Jean-François Lachance: menuisier par amour du patrimoine

L'artisan

«J'ai d'abord appris de mon père et de mon grand-père, François-Xavier Lachance, dernier constructeur de navires en bois au Québec, qui a cessé ses activités en 1976. À 16 ans, je travaillais déjà le bois, et peu après, j'ai commencé à gagner ma vie sur des chantiers de rénovation et de constructions neuves. Je suis parti à 20 ans à Montréal afin de poursuivre des études universitaires en sociologie, et c'est à cette époque que j'ai eu l'occasion de fréquenter des ateliers de menuiserie et d'ébénisterie. J'ai ainsi appris les rudiments du métier essentiellement par transfert de connaissances; je touchais à tout, car mon patron maîtrisait lui-même tous les corps de métier, de la charpente à l'ébénisterie. Des fois, on se casse la tête, mais notre source d'inspiration provient de la personne de qui on a appris.»

Sa passion

«Ce qui me plaisait le plus était la finition, c'est ce qui m'a amené à faire de la restauration patrimoniale. Quand j'ai découvert ça, j'ai vraiment eu la piqûre. Mais mon métier, je l'ai un peu ressuscité: je n'ai pas appris ça à l'école, j'ai analysé les choses et je les ai refaites autant d'un point de vue technique que de l'allure. Ce que l'on fait, c'est de la menuiserie au véritable sens du terme, c'est-à-dire qu'il s'agit de menus travaux concernant l'habillage d'une maison. J'ai ainsi décomposé mon métier jusqu'à obtenir un savoir-faire pointu. Pour ce faire, il faut non seulement apprendre, mais aussi avoir le talent artistique pour expérimenter.»

Son travail

«J'ai commencé à travailler à mon compte en 1999 et j'ai fondé l'Atelier l'Établi en 2002. On fait affaire avec des entrepreneurs avec qui on a développé un lien de confiance. On leur a fait comprendre que c'est plus rentable de travailler entièrement en atelier que de livrer en pièces détachées et de les laisser faire l'assemblage sur place. En 15 ans, nous avons travaillé sur 1500 maisons, en moyenne une centaine par année. Nous avions une plus grande équipe au départ, mais nous sommes plus efficaces aujourd'hui, si bien que nous avons maintenu le même volume avec une équipe réduite. Près de 95 % de notre travail concerne le patrimoine bâti, c'est le patrimoine qui nous donne de l'ouvrage. Nous faisons des choses que les autres ne font pas. D'ailleurs, on remarque que le fossé d'aptitudes est de plus en plus grand entre métiers traditionnels et contemporains, il y a une méconnaissance énorme de nos spécialités.»

Son avenir

«Il va y avoir de plus en plus de besoins de restauration, car il y a encore pas mal de rattrapage à faire.

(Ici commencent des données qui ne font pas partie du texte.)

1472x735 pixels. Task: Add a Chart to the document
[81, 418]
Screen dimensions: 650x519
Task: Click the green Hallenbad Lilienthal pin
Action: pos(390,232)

Je crois d'ailleurs que les gens ont développé une conscience pour le patrimoine bâti, car on reconnaît son importance touristique en plus de contribuer à la valeur d'une maison. Il s'avère donc rentable d'investir dans sa propriété. Notre industrie demeure toutefois très conjoncturelle, car il ne s'agit pas de biens de première nécessité. Nous avons failli fermer à la suite de la crise financière de 2008 - plusieurs ateliers d'ébénisterie ont d'ailleurs cessé leurs activités. Évidemment, nous sommes dans une époque minimaliste, je ne sais pas si on va un jour revenir à l'époque faste d'il y a 100 ans où l'on voyait tous ces ornements de bois. Mais ça serait dommage de laisser tomber une si belle aventure, j'ai donc bon espoir que mes employés vont prendre la relève, ici ou à leur compte. Tout commence avec une passion, il faut ensuite l'entretenir.»

Photo Marco Campanozzi, La Presse

«À 16 ans, je travaillais déjà le bois, et peu après, j'ai commencé à gagner ma vie sur des chantiers de rénovation et de constructions neuves», dit Jean-François Lachance.